▶ **TASK DATA**
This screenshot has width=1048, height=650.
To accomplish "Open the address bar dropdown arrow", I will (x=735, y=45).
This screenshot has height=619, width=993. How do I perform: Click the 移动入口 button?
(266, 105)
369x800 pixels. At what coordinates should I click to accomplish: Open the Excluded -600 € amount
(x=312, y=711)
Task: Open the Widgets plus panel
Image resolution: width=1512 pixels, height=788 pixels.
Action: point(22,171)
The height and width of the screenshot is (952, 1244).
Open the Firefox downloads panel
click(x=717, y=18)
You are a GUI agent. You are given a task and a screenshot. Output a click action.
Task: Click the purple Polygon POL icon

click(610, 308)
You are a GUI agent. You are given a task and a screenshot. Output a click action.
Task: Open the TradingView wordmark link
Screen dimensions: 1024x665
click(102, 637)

▶ **PROBLEM TO WORK ON**
Restate the records in full, keeping every word as it is.

▶ **REPLY**
This screenshot has width=1048, height=650.
To accomplish "Open the address bar dropdown arrow", I will (x=735, y=45).
This screenshot has height=619, width=993. How do I perform: Click the 移动入口 button?
(266, 105)
369x800 pixels. At what coordinates should I click to accomplish: Open the Excluded -600 € amount
(x=312, y=711)
Task: Open the Widgets plus panel
Image resolution: width=1512 pixels, height=788 pixels.
Action: point(22,171)
The height and width of the screenshot is (952, 1244).
Open the Firefox downloads panel
click(x=717, y=18)
You are a GUI agent. You are given a task and a screenshot. Output a click action.
Task: Click the purple Polygon POL icon

click(610, 308)
You are a GUI agent. You are given a task and a screenshot. Output a click action.
Task: Open the TradingView wordmark link
Screen dimensions: 1024x665
click(102, 637)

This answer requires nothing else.